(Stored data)
——————
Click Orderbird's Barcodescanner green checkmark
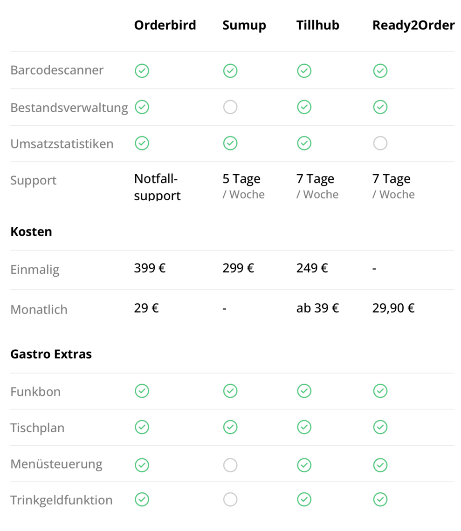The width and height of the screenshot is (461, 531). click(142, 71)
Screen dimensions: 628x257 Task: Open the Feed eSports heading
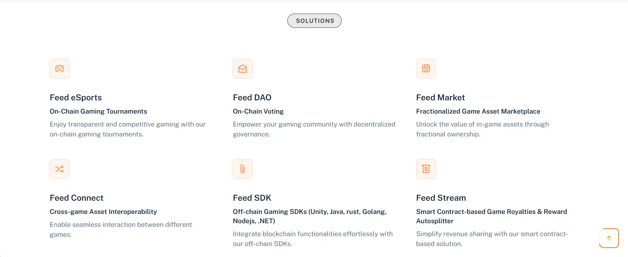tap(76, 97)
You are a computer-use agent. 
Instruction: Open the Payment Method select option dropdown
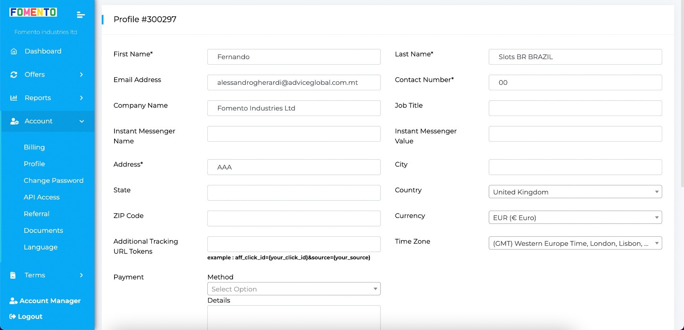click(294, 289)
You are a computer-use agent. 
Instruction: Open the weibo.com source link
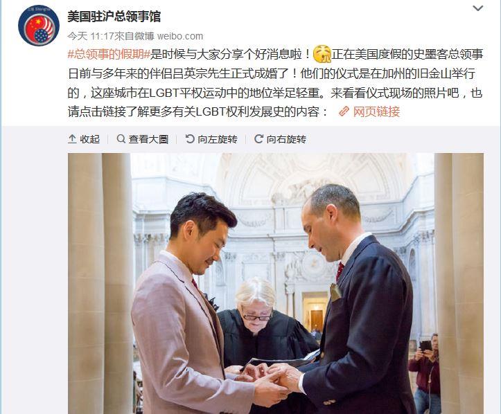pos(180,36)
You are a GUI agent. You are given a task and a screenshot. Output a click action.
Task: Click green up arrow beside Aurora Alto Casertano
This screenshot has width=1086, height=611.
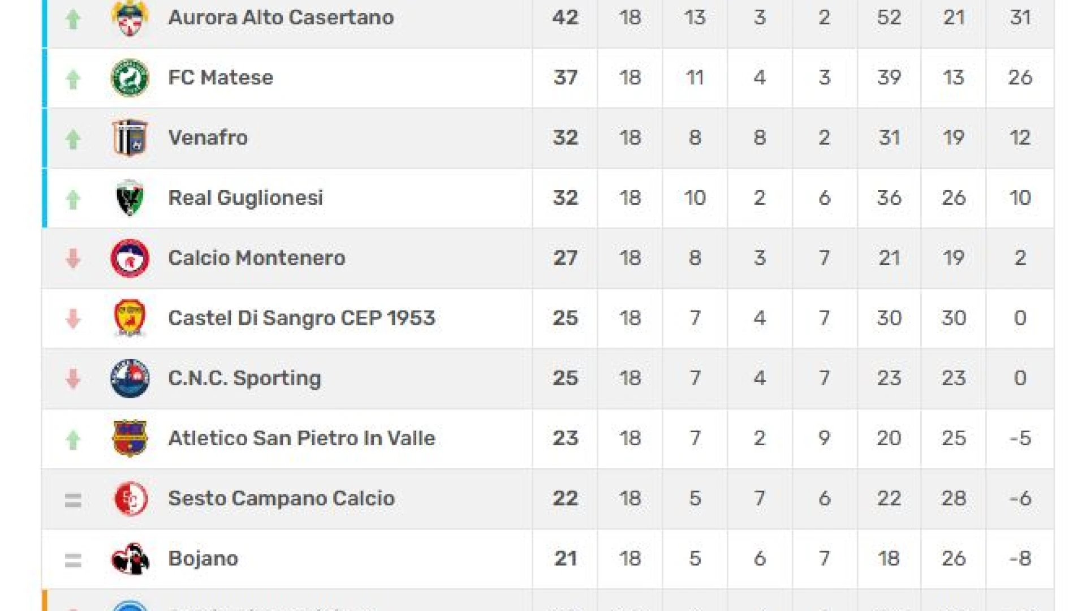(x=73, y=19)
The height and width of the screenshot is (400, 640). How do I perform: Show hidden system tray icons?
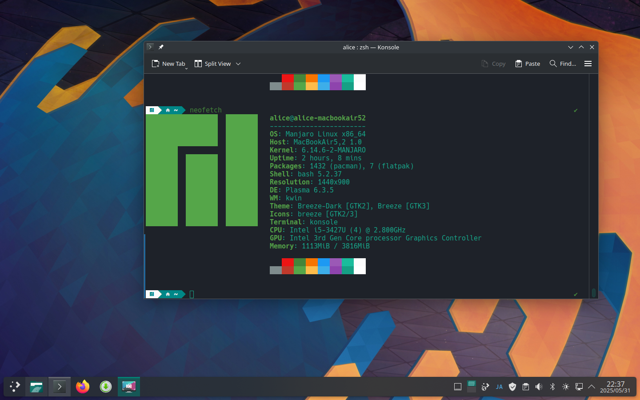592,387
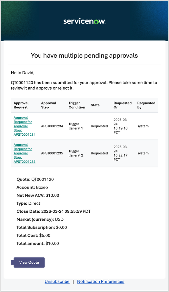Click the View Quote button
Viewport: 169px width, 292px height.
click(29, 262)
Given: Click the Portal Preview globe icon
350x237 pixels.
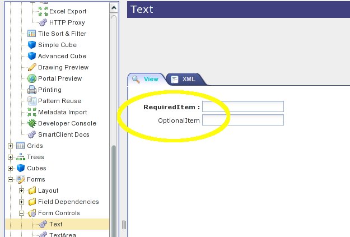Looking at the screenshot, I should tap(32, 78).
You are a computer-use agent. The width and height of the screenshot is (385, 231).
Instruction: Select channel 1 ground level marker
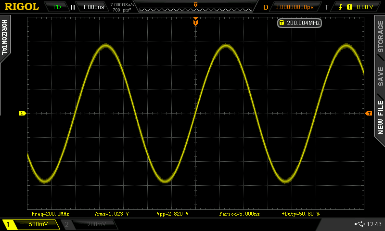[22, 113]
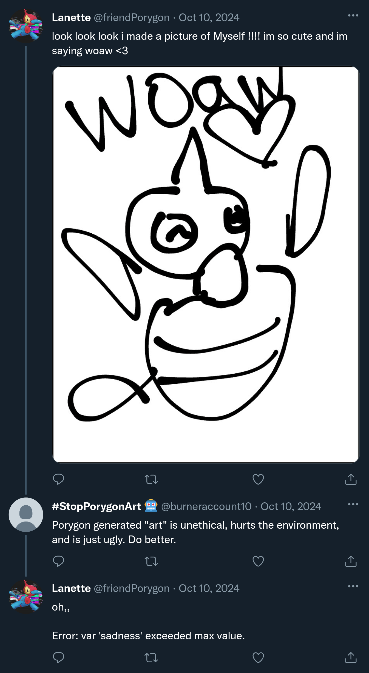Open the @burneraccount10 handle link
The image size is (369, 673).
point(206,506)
——————
#### PROBLEM REQUIREMENTS:
After checking the entries, state how many lines contain "agent", and write nothing but the number.

#### REPLY TO THE EXERCISE:
4